The Natural and the Not So Natural

I've heard it a million times before. "Ooh I like this picture because it's natural." "I don't like those fake photos."

Generally, this refers to the kind of airbrushed pieces of fakery that you see on the front pages of beauty magazines. There's plenty of examples out there, but I find this video is a good snapshot of how extreme it gets.

In this situation, honestly? I totally agree with the sentiment. It doesn't do anyone any good to present that sort of image to the world. It creates an unattainable standard that both women and men will strive to achieve and harm themselves over. If you asked me to do it, I would refuse outright.

This doesn't mean that my fellow photographers and I would not do any sort of editing to a picture. There has to be a fine line drawn somewhere so you know when you're going too far. An easy way to figure out is to ask yourself a simple question:

If I change this, will people notice?

I'll give you an example. A few years ago when I was first starting out, I was asked to do some photos for a friend's birthday party. Unfortunately, when the night of the party arrived, we discovered a slight problem; her boyfriend had a massive attack of impetigo on his face. There was this huge red swollen yellow crusty blob right underneath his nose, and understandably he wasn't too happy about it.

So after the party when I was sifting through all the photos to see which ones were useable, I decided to photoshop the sore out of every single shot of him. It took hours, but the results meant that if you hadn't been there, you'd never have guessed he'd had it.

On the flipside, had it been a mole or a birthmark? It would have stayed there. Photoshopping temporary things like spots or cuts or dirt marks out of a portrait is fine; I do that all the time! Even touching up wrinkles that makeup didn't quite get is acceptable. When it comes to your body size, or the fact that you have wrinkles at all, or a balding head? These define you whether you like it or not. To change them would be to pretend that you're something that you are not.

The worst thing is that it looks so obvious! I've seen people photoshop someone who is aging gracefully into someone who has the facial skin of a baby. It just looks wrong, especially if it's someone that you know!

Exactly where the line between "true to life" and "faked" will always be a massive arguing point in this profession. Some photographers argue that using any sort of post-processing technique at all is removing the authenticity of the piece. Personally, I think these people are nuts, but each to their own! 

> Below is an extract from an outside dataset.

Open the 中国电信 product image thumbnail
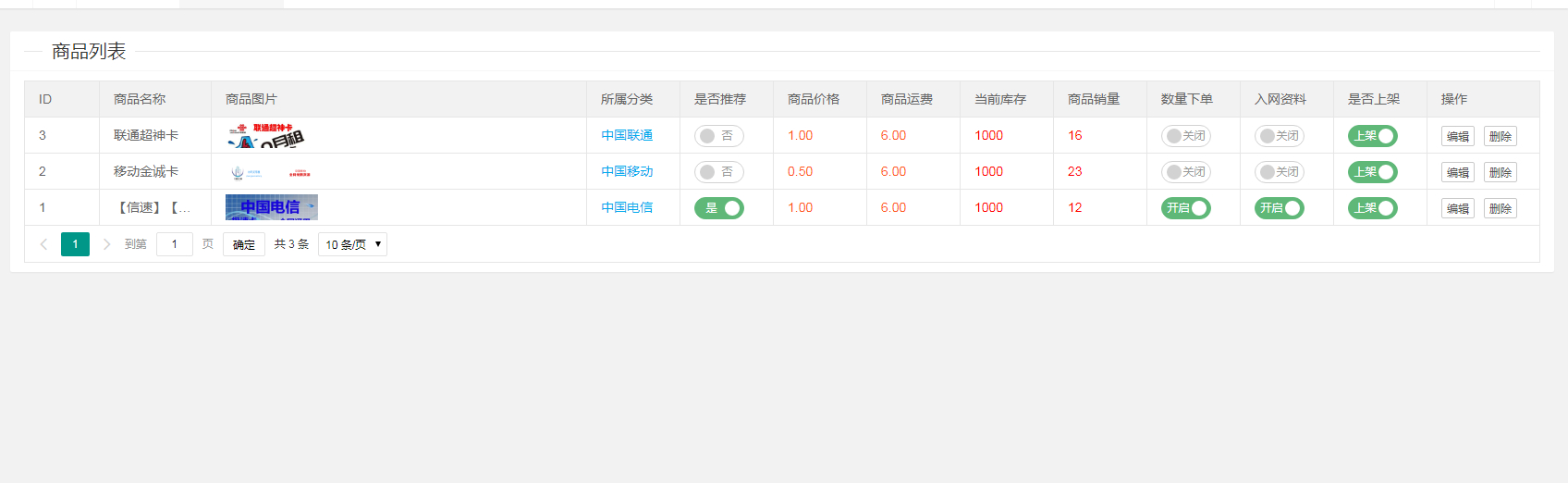 (271, 207)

Cameras don't work the same way as our eyes do, we just don't have the technology to replicate something so complex, so to create an image that matches up to how we remember it, there has to be at least some modification. Even something as simple as adjusting the colour balance or stitching several composite images together so that the exposure is balanced. 

It's fake, but it's faked to look natural. Does that make sense?

What do you peeps think? Leave your answer on a card and post it up the chimney!